TPO antibody status was analyzed according to gravidity, parity, maternal age, and other maternal characteristics that included race, gestational age at screening, and body mass index (BMI kg/m 2 ). Gravidity was defined as the total number of pregnancy episodes regardless of outcome. For gravidity, the current pregnancy was counted along with all past pregnancies, including those with abortive outcomes. Parity was defined as the total number of pregnancy episodes that resulted in delivery of an infant weighing ≥500 g and/or delivery after 23 weeks’ gestation.

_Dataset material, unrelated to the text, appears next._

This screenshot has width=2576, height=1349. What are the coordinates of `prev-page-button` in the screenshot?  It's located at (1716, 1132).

Pearson’s χ 2 and Student t test were used for univariate 2-group comparisons. The Mantel-Haenszel χ 2 was incorporated to evaluate trends in frequencies across ordinal categories. Logistic regression was applied to examine the significance for selected pregnancy outcomes adjusted for covariates known to be related to TPO antibody status such as maternal age, race, gravidity, parity, and BMI. Statistical computations were performed using SAS, version 9.2 (SAS Institute, Cary, NC). Two-sided P values less than .05 were judged statistically significant.
Results
During the study period, 17,298 women underwent screening for thyroid-associated analytes. Women with subclinical hypothyroidism and isolated maternal hypothyroxinemia were included, but importantly, all women with overt thyroid disease were excluded. Of those remaining, 6% (n = 1012) had a serum TPO antibody level of >50 IU/mL and thus met the criteria for TPO antibody positivity. The distribution of these levels is shown in Figure 1 .

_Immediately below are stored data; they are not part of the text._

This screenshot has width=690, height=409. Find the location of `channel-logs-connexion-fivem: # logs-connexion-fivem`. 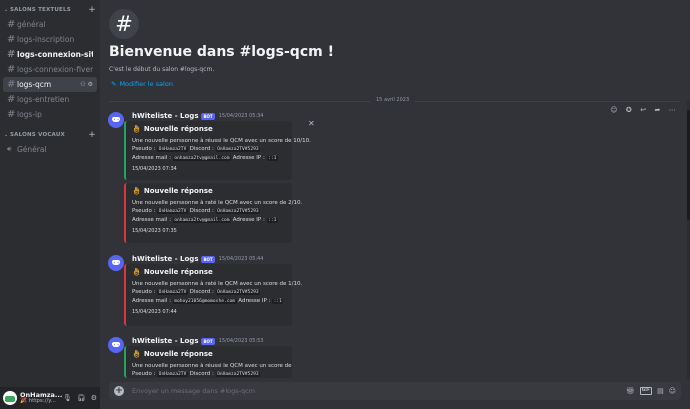

channel-logs-connexion-fivem: # logs-connexion-fivem is located at coordinates (50, 70).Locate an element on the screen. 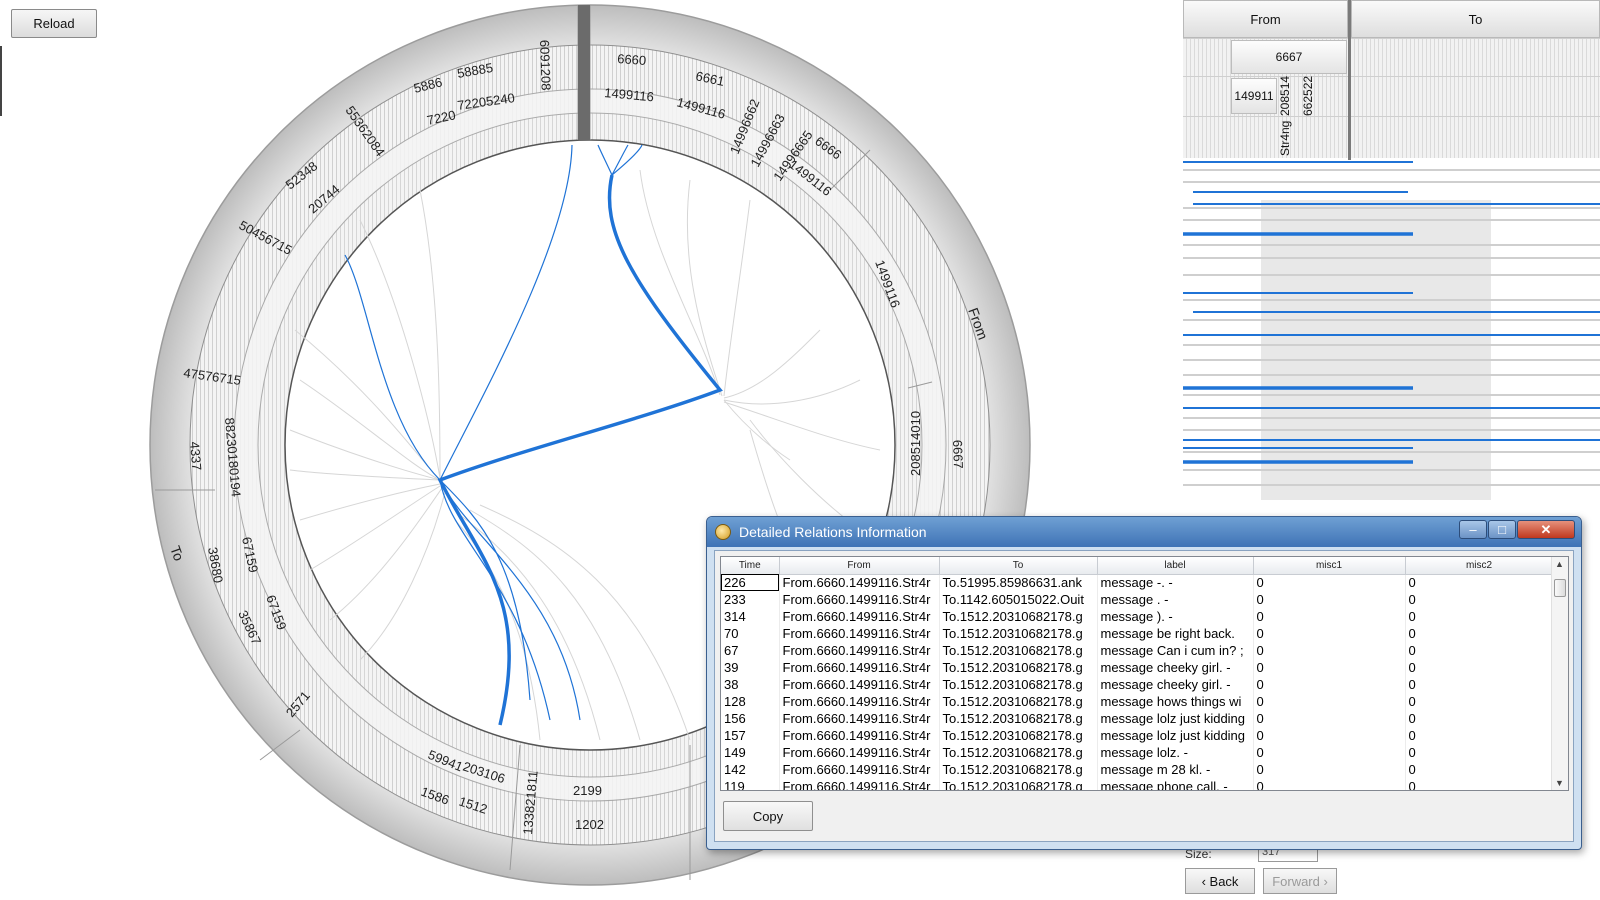 The width and height of the screenshot is (1600, 900). node-6667: 6667 is located at coordinates (1289, 57).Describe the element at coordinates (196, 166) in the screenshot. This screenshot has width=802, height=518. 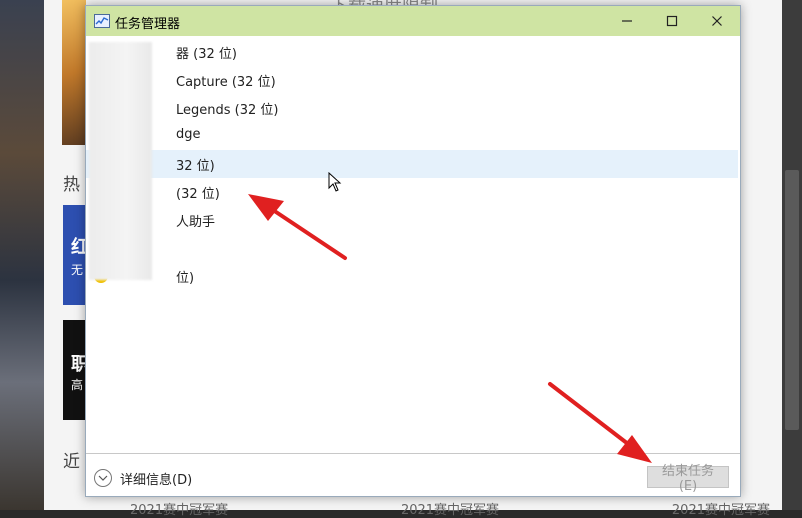
I see `process-name: 32 位)` at that location.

There was a significant relationship between increasing maternal age and the prevalence of TPO antibody positive status as shown in Figure 2 ( P < .001). This progressively increased from 4% in women aged 20 years or younger to 10% in women >40 years old. This association remained significant after correcting for gravidity, parity, gestational age at screening, BMI, and race ( P < .001).

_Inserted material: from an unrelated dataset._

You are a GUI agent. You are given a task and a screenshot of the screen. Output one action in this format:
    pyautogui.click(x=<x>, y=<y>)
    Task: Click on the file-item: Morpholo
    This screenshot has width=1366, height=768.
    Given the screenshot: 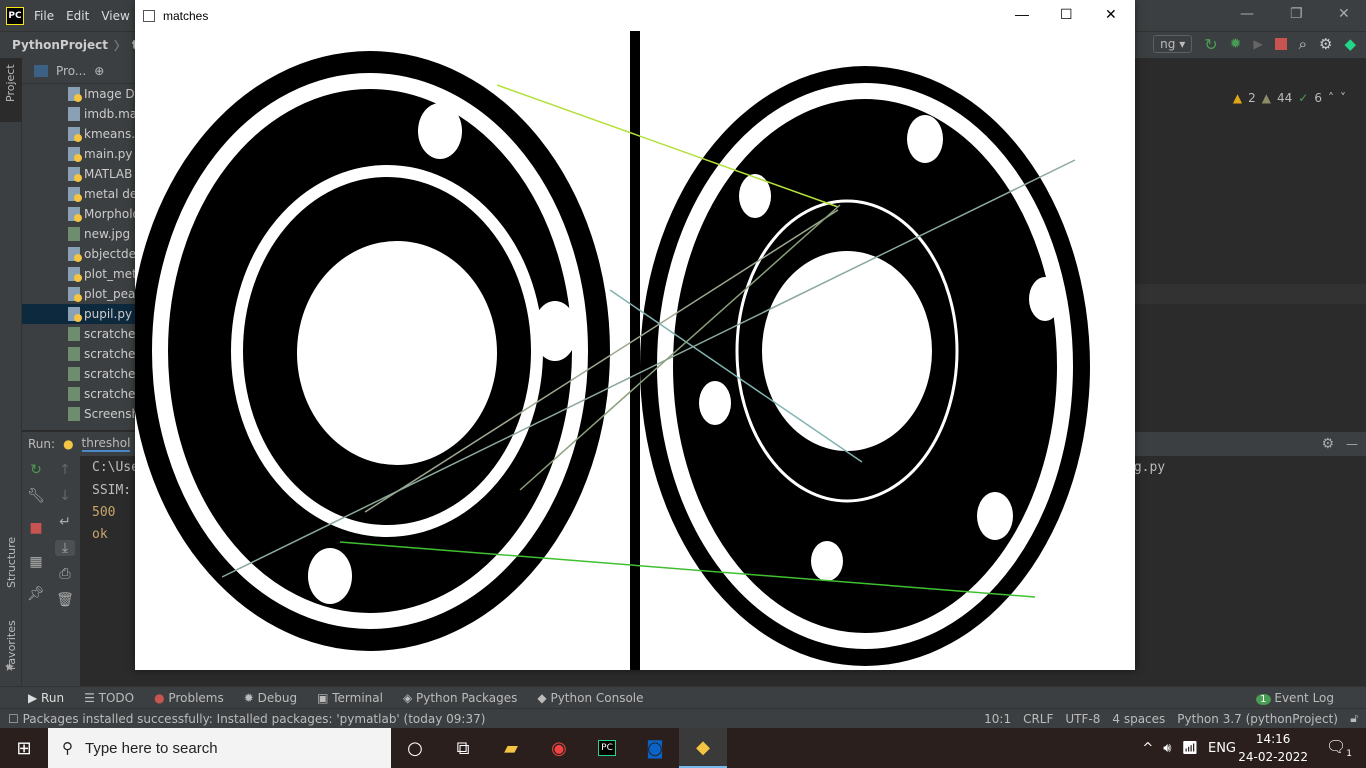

As shown in Figure 3 , univariate analysis of the risk of TPO antibody positivity according to parity suggested an association with TPO antibody positive status and advancing parity ( P < .01). Nulliparous women served as the referent population. After logistical regression to correct for maternal age, gestational age at screening, BMI, and race, however, this association between parity and TPO antibody positive status was no longer significant ( P = .54). Because fetal cell transfer has been reported to begin as early as the first trimester, we also tested the risk of TPO positivity using primigravid, nulliparous women as the reference group and obtained similar findings ( P = .30).